What to do:
Only a number is expected here: the count of lines in this data where "will" occurs.
═════ Record excerpts ═════
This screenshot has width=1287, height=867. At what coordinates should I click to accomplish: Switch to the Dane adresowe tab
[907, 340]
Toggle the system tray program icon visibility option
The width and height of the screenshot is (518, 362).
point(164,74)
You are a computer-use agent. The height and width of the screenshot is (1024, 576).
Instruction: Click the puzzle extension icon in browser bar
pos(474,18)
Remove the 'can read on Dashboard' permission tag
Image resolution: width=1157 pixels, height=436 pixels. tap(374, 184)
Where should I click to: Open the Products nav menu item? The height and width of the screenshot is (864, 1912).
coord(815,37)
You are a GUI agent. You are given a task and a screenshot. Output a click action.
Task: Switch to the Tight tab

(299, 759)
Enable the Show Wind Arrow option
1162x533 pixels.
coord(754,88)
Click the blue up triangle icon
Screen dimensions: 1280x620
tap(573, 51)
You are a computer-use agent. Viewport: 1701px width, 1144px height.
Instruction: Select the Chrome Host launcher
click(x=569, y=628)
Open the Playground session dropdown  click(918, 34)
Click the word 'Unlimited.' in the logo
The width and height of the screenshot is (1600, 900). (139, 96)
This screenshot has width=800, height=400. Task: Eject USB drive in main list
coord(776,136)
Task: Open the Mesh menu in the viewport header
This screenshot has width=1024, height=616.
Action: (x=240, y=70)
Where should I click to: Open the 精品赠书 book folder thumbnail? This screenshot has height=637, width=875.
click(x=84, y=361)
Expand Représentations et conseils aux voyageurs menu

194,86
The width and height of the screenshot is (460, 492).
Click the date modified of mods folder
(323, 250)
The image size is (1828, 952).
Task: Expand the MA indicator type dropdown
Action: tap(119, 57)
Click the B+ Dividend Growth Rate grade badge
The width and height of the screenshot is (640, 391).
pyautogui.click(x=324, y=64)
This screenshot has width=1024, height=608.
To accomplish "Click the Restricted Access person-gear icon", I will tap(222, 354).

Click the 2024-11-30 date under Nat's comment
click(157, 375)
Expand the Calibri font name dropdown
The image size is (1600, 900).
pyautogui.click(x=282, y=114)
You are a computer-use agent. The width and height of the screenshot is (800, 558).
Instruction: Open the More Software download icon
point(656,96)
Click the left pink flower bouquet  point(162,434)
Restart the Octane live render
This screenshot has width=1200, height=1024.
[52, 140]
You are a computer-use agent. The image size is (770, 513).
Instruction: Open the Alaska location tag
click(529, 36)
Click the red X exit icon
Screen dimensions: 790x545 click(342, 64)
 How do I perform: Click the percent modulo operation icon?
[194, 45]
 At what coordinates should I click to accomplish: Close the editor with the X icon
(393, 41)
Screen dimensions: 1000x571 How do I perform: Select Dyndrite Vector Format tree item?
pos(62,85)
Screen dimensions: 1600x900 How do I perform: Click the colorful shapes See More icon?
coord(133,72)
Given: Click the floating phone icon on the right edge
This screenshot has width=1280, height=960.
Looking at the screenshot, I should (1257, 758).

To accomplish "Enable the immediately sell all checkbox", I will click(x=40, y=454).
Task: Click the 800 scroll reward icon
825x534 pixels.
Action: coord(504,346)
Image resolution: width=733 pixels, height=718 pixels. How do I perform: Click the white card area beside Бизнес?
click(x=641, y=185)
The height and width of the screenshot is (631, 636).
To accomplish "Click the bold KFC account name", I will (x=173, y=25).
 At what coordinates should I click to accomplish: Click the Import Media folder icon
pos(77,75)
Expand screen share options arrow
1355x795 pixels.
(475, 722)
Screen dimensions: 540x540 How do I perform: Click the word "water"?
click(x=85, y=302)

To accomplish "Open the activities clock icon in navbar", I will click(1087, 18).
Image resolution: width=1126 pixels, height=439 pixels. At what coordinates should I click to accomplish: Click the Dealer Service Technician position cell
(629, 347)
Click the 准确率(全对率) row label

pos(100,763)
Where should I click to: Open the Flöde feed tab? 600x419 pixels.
═════
Solution:
4